Well that's more of a limitation of what PCs could do at the time. Large levels full of monsters like Doom had in 2D, could not be handled in 3D even by the high end PCs at the time so that's why the design direction was so different and did not age well.
Masters of Doom mentions how some of the early design was based around a D&D campaign Carmack made and they all played. The modern game Amid Evil really struck me as what Quake could have been without its design compromises due to technical limitations and "rush" (more like, they couldn't believe it was taking so long, it turned things toxic, they needed to get it out and be done). AE really nails the swords&sorcery-style fantasy elements whereas Quake only really hints at them (though the more contemporary Hexen series did them a lot better too).
I remember reading about Quake before it was released, and I recall that it was going for a much slower pace. Melee combat and 1v1 fights were the focus, and environments felt very dark and moody.

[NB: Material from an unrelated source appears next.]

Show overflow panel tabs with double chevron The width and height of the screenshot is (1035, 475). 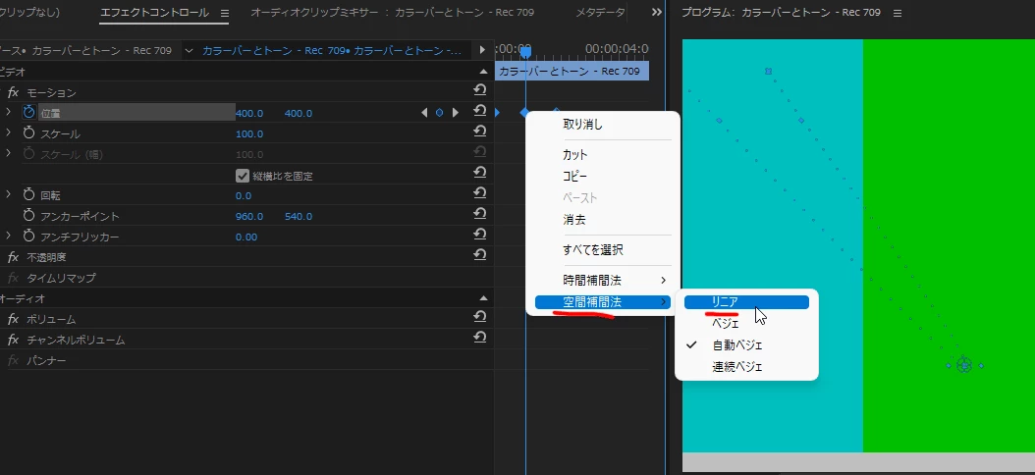click(x=656, y=12)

Not sure if that was a piece of fan-fiction or whatever, this was ~30 years ago so my memory is very fuzzy. It was also passed around in the BBS days so who knows the veracity of what I read. I imagine this document has been lost to time.
I was a little disappointed at the final release that I didn't get the above but it was nevertheless extremely cool.
Yeah, Quake was supposed to be their RPG in development, The Fight for Justice. "You start off as Quake, the strongest, most dangerous person on the continent." Your character in The Fight for Justice was supposed to start off with a Thor-like hammer and a ring of protection. They tried to carry forth the combat with the hammer into the final Quake game, making it a more melee-focused thing albeit with the ability to shoot thunderbolts or other magic and cause shockwaves by striking the ground with the hammer, etc. They found it didn't work, and they all just wanted to play with more Doom-like guns anyway. The hammer may have become the Axe and Lightning Gun weapons in the final game.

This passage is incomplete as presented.